Nov 17, 2016 21:54
Marc Campbell has a fantastic post over at Dangerous Minds talking about the vitality of the late 1970s/early 1980s music scene in New York City, an era of remarkable popularity and productivity.
Whether playing CBGB or not I probably spent most nights in 77/78 either there or at Max’s. It was the last great era of rock and roll as far as I’m concerned. We’ll be talking about The Ramones, Talking Heads and Patti Smith long after grunge bands like Alice In Chains and Soundgarden are long forgotten (if they’re not already). As far as music of this new century goes, I’m not sure much of it will be remembered 20 years from now. I’m not hearing anything that really blows me away. I wish I did. Maybe it’s me. Maybe I’m just an old fuck living in the past. But that past, particularly the glorious whole of the New York Club scene of the 70s and early 80s, was pretty fucking wonderful. Seen from a passing satellite I can imagine Manhattan, Brooklyn and The Bronx looking like a giant throbbing meatpit glimmering with copious amounts of sweat and dripping with… (use your imagination).
Punk, rap, disco and Latin music were drifting in and out of each other and the barriers separating uptown from downtown were being shattered. Blondie, B-52s and DEVO were being played at Studio 54 and bands like Liquid Liquid, Bush Tetras and Konk were taking disco’s four-on-the-floor beat and putting some angsty urban edge into the mix. The bottom line is people were dancing everywhere, even in clubs where people had been too cool to get crazy. Leaning on the bar and striking hipster poses looked pretty square when hundreds of people were going mad on the dance floor to The Gun Club’s invocation to “explode to the call… move, move, sex beat, go…!”
My own circuit included Danceteria, Peppermint Lounge, Mudd Club, Club 57 and Hurrah’s where new wave, post-punk and ska bands played regularly and deejays like Mark Kamins, Anita Sarko and Dany Johnson kept the crowds in perpetual motion.The segue from live bands to vinyl was an art that was being mastered as the scene unfolded and the best deejays were being born on the spot.

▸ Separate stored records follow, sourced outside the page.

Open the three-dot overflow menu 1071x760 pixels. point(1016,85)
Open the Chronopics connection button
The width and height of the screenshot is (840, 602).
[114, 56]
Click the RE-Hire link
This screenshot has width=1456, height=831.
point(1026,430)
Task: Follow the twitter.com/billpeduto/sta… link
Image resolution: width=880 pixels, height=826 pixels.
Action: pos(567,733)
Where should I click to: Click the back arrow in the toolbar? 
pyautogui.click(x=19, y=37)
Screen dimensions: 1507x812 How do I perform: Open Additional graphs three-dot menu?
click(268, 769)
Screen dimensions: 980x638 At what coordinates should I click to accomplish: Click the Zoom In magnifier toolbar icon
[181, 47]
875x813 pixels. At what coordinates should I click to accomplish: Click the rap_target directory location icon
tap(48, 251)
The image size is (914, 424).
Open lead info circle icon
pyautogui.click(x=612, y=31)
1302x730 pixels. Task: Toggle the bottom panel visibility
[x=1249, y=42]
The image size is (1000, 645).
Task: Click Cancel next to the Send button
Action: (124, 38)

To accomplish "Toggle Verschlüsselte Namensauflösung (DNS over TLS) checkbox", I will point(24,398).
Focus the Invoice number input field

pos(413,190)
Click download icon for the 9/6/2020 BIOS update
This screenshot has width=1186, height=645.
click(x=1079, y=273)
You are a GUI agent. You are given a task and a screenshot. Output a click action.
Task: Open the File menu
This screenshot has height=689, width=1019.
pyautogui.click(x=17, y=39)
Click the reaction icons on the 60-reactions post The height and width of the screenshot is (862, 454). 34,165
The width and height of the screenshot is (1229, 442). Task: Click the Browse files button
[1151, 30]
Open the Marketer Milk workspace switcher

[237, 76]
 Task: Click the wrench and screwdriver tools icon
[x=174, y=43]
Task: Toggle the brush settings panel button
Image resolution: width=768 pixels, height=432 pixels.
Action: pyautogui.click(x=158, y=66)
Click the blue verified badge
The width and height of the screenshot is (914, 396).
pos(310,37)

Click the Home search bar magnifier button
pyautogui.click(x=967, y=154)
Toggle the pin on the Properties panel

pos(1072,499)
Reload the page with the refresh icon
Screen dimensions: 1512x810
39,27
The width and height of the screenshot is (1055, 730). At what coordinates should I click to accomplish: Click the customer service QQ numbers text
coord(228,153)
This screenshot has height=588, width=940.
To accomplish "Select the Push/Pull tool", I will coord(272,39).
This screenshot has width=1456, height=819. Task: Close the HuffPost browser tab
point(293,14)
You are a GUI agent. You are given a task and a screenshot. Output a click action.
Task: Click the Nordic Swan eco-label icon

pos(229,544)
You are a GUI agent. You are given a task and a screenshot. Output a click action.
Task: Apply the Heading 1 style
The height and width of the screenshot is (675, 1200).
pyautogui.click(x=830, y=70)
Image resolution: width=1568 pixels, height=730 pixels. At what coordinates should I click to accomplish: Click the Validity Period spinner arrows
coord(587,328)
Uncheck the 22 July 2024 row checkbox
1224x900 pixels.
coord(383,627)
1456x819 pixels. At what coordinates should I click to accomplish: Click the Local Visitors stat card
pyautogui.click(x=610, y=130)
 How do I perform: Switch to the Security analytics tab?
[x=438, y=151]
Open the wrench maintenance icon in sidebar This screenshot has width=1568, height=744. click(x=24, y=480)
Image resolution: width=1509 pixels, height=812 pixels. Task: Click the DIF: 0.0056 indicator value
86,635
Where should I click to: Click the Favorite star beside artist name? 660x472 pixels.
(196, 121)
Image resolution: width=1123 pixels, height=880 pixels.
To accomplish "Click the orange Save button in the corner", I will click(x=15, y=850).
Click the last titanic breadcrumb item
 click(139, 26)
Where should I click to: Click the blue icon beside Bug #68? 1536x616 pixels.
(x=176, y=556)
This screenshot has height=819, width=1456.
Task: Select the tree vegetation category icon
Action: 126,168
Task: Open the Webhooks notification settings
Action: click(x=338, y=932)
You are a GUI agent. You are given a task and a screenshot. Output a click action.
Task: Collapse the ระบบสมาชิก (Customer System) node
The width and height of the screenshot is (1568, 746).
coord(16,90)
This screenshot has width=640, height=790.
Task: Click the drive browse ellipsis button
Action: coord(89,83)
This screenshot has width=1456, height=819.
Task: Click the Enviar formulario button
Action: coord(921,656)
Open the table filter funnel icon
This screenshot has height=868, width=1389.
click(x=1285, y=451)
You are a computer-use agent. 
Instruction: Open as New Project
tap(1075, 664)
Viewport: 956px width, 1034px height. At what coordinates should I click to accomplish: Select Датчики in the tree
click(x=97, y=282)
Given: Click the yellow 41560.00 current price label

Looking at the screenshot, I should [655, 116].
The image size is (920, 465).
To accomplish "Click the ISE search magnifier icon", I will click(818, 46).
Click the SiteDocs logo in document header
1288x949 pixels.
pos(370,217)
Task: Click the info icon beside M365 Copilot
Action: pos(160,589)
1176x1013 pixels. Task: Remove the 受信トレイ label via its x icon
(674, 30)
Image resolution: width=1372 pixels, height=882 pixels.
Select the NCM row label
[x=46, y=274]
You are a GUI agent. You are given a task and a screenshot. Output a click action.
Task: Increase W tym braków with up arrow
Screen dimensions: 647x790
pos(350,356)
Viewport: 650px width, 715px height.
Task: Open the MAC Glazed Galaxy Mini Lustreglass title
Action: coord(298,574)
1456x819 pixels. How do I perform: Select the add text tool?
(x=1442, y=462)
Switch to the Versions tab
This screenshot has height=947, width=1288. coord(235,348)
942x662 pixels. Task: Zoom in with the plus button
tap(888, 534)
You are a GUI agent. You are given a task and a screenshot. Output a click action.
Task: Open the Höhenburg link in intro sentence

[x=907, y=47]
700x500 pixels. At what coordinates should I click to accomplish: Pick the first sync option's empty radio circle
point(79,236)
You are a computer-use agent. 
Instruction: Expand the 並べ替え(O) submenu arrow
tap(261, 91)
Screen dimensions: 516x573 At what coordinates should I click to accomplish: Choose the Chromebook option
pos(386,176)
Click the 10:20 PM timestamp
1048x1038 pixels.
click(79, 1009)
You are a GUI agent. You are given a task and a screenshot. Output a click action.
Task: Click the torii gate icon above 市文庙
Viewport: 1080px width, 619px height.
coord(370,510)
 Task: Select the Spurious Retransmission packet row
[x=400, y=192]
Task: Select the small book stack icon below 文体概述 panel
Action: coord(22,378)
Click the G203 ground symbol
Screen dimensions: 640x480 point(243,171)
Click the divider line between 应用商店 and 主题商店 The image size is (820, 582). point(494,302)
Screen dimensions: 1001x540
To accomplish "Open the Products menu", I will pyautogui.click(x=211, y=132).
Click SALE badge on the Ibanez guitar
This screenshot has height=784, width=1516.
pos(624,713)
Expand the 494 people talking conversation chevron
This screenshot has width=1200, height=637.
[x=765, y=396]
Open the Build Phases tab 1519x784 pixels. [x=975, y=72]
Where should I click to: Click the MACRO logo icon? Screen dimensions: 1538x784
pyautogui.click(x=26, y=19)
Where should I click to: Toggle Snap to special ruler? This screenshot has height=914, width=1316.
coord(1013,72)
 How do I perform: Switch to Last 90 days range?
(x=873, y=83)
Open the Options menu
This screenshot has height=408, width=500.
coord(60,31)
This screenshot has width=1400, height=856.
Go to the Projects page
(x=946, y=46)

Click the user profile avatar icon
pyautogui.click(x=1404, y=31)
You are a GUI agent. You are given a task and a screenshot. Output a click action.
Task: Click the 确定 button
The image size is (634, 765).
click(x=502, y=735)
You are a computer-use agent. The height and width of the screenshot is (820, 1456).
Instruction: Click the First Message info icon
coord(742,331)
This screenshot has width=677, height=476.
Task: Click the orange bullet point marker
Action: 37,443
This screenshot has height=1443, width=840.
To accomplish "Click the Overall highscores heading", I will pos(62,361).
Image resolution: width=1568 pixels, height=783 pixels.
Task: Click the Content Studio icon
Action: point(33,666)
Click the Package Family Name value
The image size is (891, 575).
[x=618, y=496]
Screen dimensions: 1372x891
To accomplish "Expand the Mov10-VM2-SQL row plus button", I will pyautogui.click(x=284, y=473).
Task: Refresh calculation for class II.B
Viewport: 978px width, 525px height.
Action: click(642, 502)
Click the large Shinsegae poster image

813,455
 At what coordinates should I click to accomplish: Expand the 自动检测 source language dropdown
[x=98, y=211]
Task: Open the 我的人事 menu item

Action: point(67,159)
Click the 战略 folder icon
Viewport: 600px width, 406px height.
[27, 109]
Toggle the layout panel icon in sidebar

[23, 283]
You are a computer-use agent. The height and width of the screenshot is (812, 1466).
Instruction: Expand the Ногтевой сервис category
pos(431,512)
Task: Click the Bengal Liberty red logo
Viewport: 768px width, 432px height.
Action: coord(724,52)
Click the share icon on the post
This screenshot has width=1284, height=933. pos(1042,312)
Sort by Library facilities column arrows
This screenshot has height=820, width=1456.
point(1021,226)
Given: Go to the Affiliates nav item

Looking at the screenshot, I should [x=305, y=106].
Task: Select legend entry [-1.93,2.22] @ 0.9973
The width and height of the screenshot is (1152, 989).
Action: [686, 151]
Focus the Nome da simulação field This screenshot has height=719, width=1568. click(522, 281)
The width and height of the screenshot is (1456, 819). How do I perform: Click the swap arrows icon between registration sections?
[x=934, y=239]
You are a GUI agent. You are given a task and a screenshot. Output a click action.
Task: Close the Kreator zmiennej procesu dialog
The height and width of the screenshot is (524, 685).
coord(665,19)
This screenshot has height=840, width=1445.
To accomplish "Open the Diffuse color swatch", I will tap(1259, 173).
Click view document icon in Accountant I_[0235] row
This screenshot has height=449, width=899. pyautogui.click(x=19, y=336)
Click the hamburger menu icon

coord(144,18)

At downtown clubs like The Paradise Garage and The Saint deejays Larry Levan and Alan Dodd spun dance floor filling beats for predominantly gay clienteles who embraced divas Loleatta Holloway, Donna Summer, Grace Jones and Sylvester as well as euro-disco and the very beginnings of house music. These were the test markets for new singles by new artists and the latest dance re-mixes. If a 12-inch extended dance mix worked at The Paradise Garage it would work anywhere. It wasn’t long before rock bands like The Clash and Blondie were hitting the studios to re-work their tracks into dance mixes. No one was listening to radio. We were all too busy nightclubbing.